Task to carry out: Each entry that follows is to be retyped exactly. Pictures do not belong in the copy.

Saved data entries
# # # #
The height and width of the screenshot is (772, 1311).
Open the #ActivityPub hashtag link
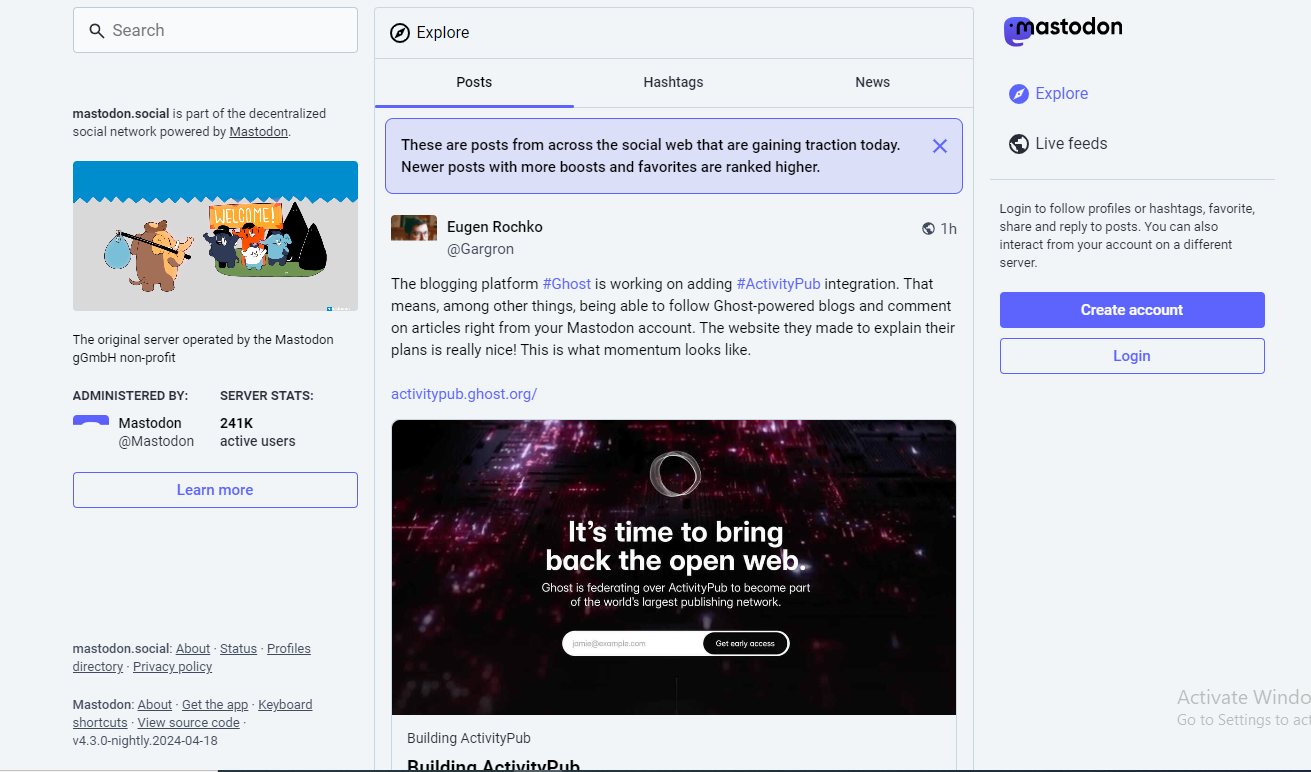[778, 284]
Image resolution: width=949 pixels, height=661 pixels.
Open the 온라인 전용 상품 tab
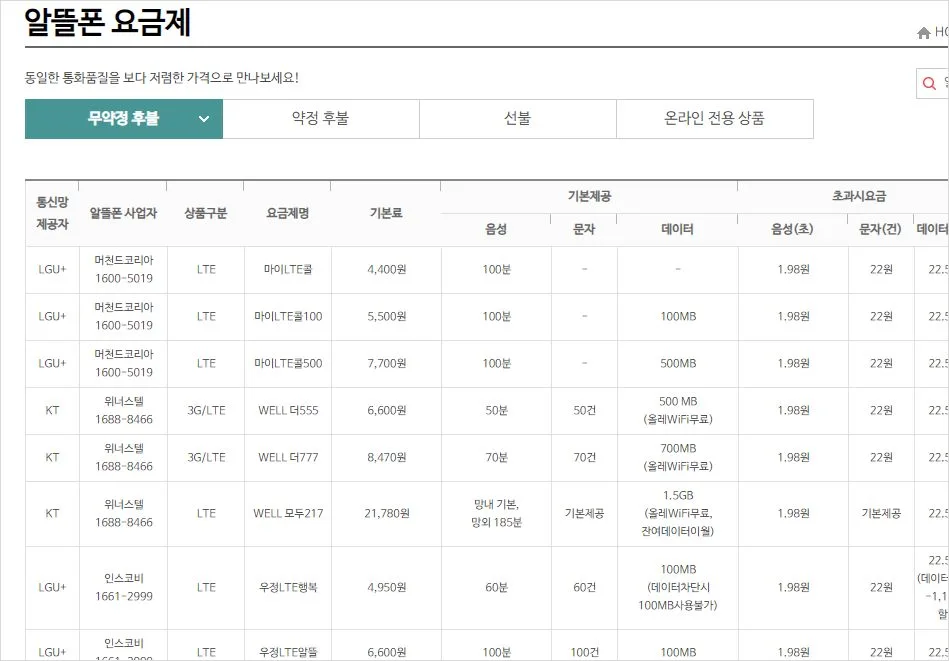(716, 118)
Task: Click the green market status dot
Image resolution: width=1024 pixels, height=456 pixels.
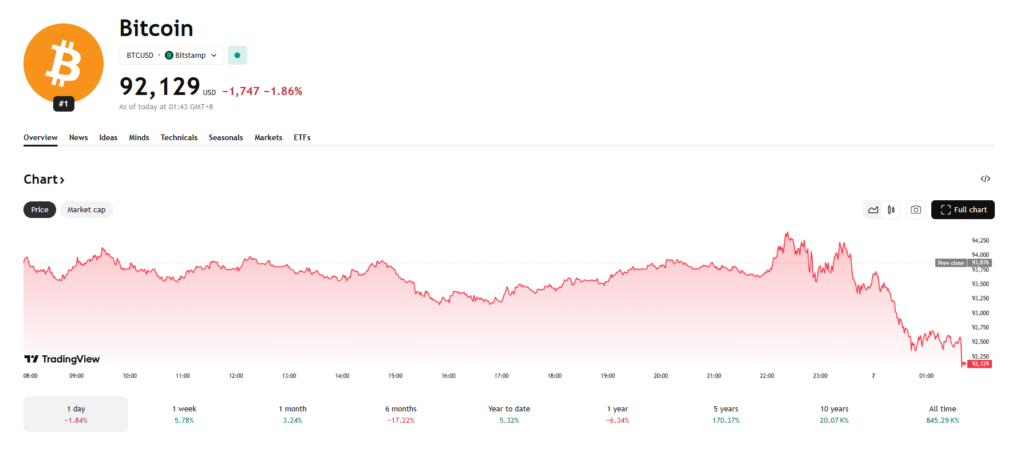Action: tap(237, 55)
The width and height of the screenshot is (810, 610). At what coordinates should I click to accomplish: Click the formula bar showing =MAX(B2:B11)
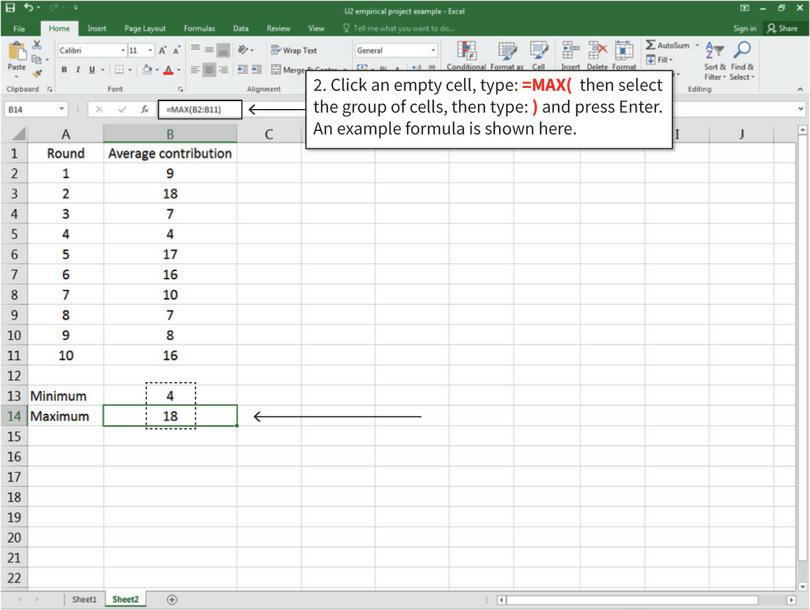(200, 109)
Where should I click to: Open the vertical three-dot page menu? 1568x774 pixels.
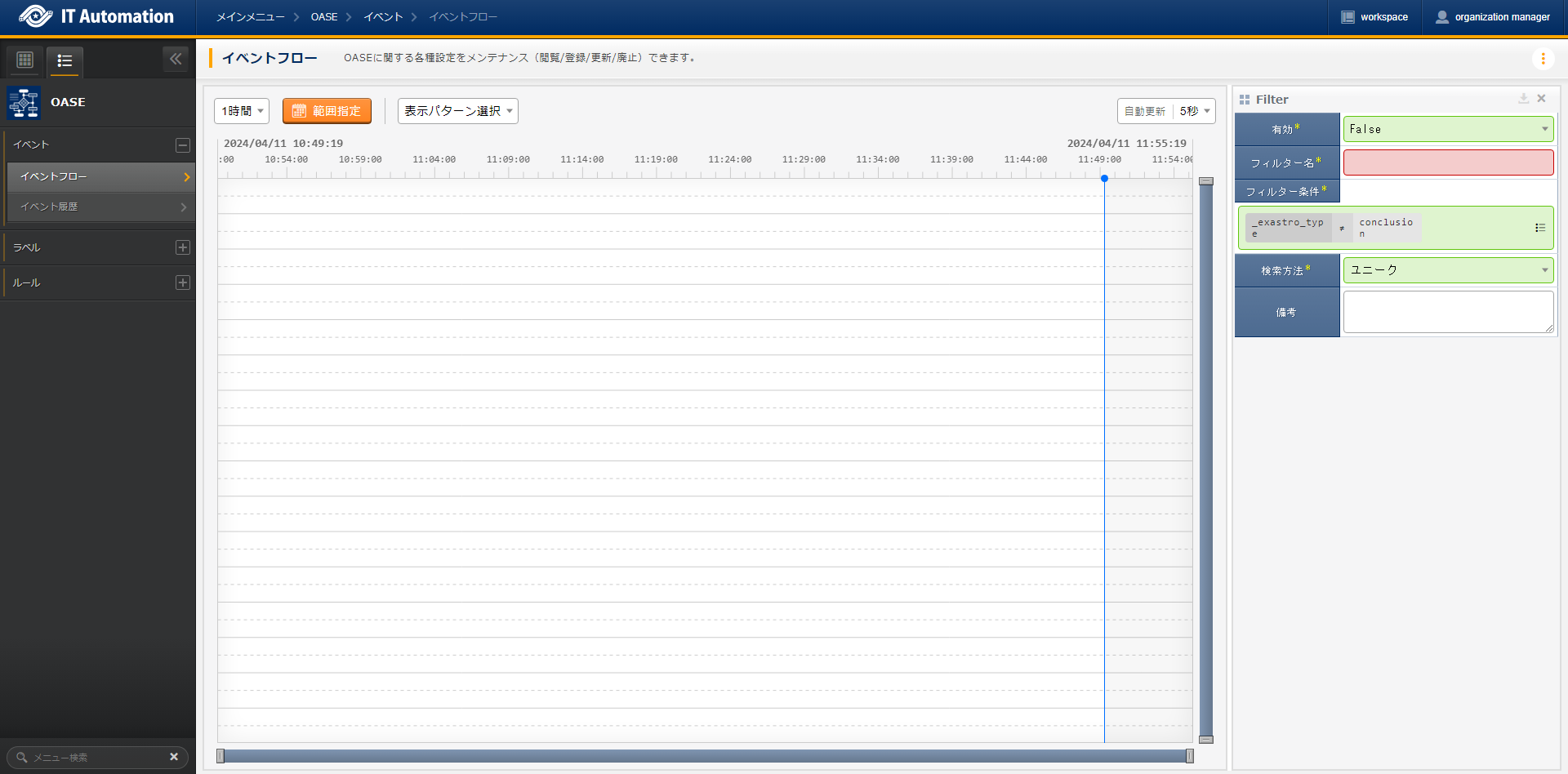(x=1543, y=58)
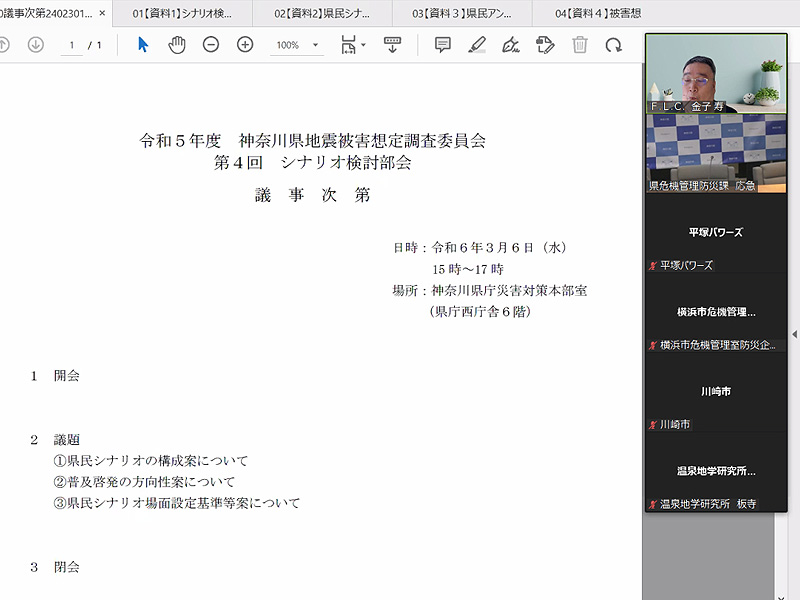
# # # #
Completed exercise:
The height and width of the screenshot is (772, 1311).
Open the #ActivityPub hashtag link
[778, 284]
Image resolution: width=949 pixels, height=661 pixels.
Open the 온라인 전용 상품 tab
(716, 118)
Task: Click the green market status dot
Image resolution: width=1024 pixels, height=456 pixels.
Action: tap(237, 55)
The width and height of the screenshot is (810, 610). At what coordinates should I click to accomplish: Click the formula bar showing =MAX(B2:B11)
(200, 109)
Where should I click to: Open the vertical three-dot page menu? 1568x774 pixels.
(x=1543, y=58)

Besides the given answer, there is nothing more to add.